## What you will do
Continue the study summary on training feedforward neural networks with the Black Hole Algorithm, picking up after its final line.

## Document passage
Purpose of the Study:

  • To propose the Black Hole Algorithm (BHA) as an effective training algorithm for FNNs.
  • To enhance BHA by incorporating complementary learning and Levy flight random walk, creating BHACRW, for improved FNN accuracy.
  • To evaluate the performance of BHA and BHACRW in numerical optimization and FNN classification tasks.

Main Methods:

  • The Black Hole Algorithm (BHA) was developed for training feedforward neural networks.
  • The BHACRW algorithm was created by integrating complementary learning components and Levy flight random walk into BHA.
  • Performance was assessed using four benchmark functions for numerical optimization and seven benchmark datasets for FNN classification, including the ACE2 gene expression dataset.

Main Results:

  • BHACRW demonstrated superior performance in numerical optimization compared to standard BHA.
  • BHACRW-trained FNNs achieved higher accuracy and lower mean square error (MSE) than standard BHA and eight other metaheuristic algorithms (WOA, BBO, GSA, GA, CS, MVO, SOS, PSO).

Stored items
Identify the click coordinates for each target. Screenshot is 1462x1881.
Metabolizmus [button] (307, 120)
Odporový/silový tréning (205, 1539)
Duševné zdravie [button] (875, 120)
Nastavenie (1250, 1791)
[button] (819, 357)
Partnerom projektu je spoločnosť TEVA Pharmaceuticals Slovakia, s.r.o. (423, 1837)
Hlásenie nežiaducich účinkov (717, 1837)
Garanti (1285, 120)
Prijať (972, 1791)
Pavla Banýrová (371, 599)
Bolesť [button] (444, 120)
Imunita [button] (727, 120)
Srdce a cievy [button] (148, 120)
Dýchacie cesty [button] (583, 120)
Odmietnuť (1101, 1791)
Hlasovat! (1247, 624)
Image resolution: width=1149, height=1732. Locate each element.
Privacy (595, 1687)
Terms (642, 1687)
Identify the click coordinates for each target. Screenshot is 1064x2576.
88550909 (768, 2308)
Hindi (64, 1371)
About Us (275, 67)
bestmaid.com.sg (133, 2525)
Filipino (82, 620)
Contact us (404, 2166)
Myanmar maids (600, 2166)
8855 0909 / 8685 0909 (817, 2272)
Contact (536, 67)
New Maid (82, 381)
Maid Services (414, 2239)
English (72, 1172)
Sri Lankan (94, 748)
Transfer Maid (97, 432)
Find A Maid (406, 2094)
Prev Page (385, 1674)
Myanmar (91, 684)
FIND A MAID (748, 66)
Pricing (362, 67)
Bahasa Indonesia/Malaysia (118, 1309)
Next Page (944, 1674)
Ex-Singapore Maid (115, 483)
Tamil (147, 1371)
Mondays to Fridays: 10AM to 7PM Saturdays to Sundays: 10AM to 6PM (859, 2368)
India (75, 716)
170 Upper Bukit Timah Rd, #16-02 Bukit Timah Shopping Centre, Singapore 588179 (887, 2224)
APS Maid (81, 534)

## Your response
  • The BHACRW-FNN model attained the highest accuracy on the ACE2 gene expression dataset compared to other classifiers.

Conclusions:

  • The proposed BHACRW algorithm offers a robust and effective method for training FNNs, overcoming limitations of traditional and existing metaheuristic approaches.
  • BHACRW shows significant potential for improving classification accuracy in various datasets, including biological data relevant to viral infections.
  • The study validates BHACRW as a promising optimization technique for enhancing machine learning model performance.